▸ 以下の課題
#1 本文について、次の問いに答えてください。
(a) ノイラミニダーゼが阻害されると、何が起こると書かれていますか?
(b) アビガンは何を阻害してウイルスの増殖を抑えると書かれていますか?
(c) 伝染性腹膜炎ウイルス(FIPV)は何のウイルスだと説明されていますか?
#2 本文のうち、「一方アビガンは核酸アナログ(自然の核酸に」から「害が生じるフェーズ②である.」までの部分をすべて、一字も変えずに引用してください。
#3 本文に名前が出てくる薬を、すべて挙げてください。

▸ 本文抜粋
ウイルスに対する治療は最近までワクチンを利用してきたが,ワクチンが作られている(使われている)ウイルス疾病とワクチンが作られてこなかった(使用に耐えるワクチンを作ることが出来なかった)ウイルス疾病がある.
インフルエンザの治療は,長らくワクチンが使われてきたが,ワクチンの効果は不十分であり,ワクチンを接種する人や接種しない人がいた.ところが,タミフルができ,さらにゾフルーザ,リレンザ,イナビル,ラピアクタというノイラミニダーゼ阻害薬ができた.ノイラミニダーゼが阻害されると,感染後にインフルエンザウイルスが細胞外に放出されなくなるのでウイルスの増殖が抑制される.
一方アビガンは核酸アナログ(自然の核酸に似ているが,正常に作用しない)でRNA依存性RNAポリメラーゼを阻害剤することによりウイルスの増殖を抑制する.効き方が違うのである.反アビガンの人がインフルエンザの薬がコロナに効くはずがない,などと嘘を垂れ流しているが,理論的にはアビガンはコロナウイルスにも効果があるのである.
コロナウイルスによる病状の悪化は二段階である.はじめに感染によりウイルスが増殖し,スパイクタンパクが血栓を生じさせるフェーズ①があり,その後,サイトカインストームによる組織炎症による肺炎を含む臓器障害が生じるフェーズ②である.
コロナウイルスの治療薬(イベルメクチンやアビガンなど)は初めのフェーズ①の時に使わなくてはいけない.中等症から重症になるフェーズ②に対して治験を行うので効果が出ない.これまで日本では,PCRをして軽症の場合,隔離するが,治療薬を使わず,悪化するのを待ってから治療をしている.薬も与えられず隔離される人々はかわいそうである.感染したと思われたら,治療薬を使うべきである.それも早期に抗ウイルス薬を使うべきである.
コロナウイルスは,ワクチンによる治療がなかなか上手くいかないウイルスである.それは昔から分かっている.
1981年の論文である.伝染性腹膜炎ウイルス(FIPV)とはねこのコロナウイルスです.

▸ 項目の抜粋

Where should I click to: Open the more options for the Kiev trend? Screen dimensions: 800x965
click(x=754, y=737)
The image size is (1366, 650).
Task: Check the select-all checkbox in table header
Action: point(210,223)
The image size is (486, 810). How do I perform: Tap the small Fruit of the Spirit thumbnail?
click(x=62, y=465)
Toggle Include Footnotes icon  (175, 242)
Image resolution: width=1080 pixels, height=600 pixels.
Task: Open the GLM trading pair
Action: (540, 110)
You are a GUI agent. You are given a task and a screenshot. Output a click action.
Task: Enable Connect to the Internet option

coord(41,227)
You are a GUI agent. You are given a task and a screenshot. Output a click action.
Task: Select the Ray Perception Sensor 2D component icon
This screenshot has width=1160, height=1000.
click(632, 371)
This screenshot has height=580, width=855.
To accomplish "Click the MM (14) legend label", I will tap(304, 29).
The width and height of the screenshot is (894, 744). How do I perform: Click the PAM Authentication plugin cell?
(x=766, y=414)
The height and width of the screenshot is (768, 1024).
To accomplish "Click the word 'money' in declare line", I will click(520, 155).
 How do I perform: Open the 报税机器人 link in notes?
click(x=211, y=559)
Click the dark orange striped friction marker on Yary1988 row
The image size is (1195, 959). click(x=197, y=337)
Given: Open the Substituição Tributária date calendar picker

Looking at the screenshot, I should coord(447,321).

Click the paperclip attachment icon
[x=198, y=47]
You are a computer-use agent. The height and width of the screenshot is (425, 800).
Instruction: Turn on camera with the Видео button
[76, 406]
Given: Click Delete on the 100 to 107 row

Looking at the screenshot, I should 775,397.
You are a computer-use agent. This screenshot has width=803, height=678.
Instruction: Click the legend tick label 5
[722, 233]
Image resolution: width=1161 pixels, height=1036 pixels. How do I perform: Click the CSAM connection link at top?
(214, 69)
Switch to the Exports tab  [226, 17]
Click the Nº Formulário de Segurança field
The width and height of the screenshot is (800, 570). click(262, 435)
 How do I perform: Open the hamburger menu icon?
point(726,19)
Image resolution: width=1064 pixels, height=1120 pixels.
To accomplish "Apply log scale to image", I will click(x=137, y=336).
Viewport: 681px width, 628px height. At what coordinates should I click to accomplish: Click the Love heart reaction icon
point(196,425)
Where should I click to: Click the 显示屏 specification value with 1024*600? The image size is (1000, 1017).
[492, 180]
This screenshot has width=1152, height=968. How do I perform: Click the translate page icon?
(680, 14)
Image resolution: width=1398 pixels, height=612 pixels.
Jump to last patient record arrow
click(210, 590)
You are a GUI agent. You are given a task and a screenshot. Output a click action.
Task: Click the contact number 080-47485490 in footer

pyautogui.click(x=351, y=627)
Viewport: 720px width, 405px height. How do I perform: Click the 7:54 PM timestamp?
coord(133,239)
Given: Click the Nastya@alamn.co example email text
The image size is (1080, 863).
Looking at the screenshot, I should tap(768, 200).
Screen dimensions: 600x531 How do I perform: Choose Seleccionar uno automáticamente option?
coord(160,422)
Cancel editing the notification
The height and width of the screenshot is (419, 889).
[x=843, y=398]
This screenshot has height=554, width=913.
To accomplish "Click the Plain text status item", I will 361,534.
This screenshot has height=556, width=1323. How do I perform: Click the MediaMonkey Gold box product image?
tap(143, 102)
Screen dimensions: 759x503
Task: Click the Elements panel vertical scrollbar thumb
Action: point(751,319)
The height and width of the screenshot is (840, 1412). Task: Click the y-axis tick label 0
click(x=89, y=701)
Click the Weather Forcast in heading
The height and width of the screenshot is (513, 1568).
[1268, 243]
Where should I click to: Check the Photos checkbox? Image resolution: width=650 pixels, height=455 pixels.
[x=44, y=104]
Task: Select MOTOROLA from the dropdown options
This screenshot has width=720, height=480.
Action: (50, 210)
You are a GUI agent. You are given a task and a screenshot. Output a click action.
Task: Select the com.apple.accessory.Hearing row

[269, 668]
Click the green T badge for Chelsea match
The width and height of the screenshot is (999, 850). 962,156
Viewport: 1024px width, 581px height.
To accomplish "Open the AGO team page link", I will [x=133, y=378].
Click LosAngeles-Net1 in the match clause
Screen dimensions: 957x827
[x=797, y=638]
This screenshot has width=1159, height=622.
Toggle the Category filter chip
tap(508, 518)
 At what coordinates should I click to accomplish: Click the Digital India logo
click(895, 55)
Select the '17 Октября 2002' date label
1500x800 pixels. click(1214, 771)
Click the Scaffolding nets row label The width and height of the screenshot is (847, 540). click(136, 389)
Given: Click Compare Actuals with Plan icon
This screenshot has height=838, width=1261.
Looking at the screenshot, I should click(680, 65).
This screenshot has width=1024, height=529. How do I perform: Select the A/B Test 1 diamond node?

▸ 想定される回答
#1
(a) 感染後にインフルエンザウイルスが細胞外に放出されなくなり、ウイルスの増殖が抑制される。
(b) RNA依存性RNAポリメラーゼ。
(c) ねこのコロナウイルス。

#2
一方アビガンは核酸アナログ(自然の核酸に似ているが,正常に作用しない)でRNA依存性RNAポリメラーゼを阻害剤することによりウイルスの増殖を抑制する.効き方が違うのである.反アビガンの人がインフルエンザの薬がコロナに効くはずがない,などと嘘を垂れ流しているが,理論的にはアビガンはコロナウイルスにも効果があるのである.
コロナウイルスによる病状の悪化は二段階である.はじめに感染によりウイルスが増殖し,スパイクタンパクが血栓を生じさせるフェーズ①があり,その後,サイトカインストームによる組織炎症による肺炎を含む臓器障害が生じるフェーズ②である.

#3 タミフル、ゾフルーザ、リレンザ、イナビル、ラピアクタ、アビガン、イベルメクチン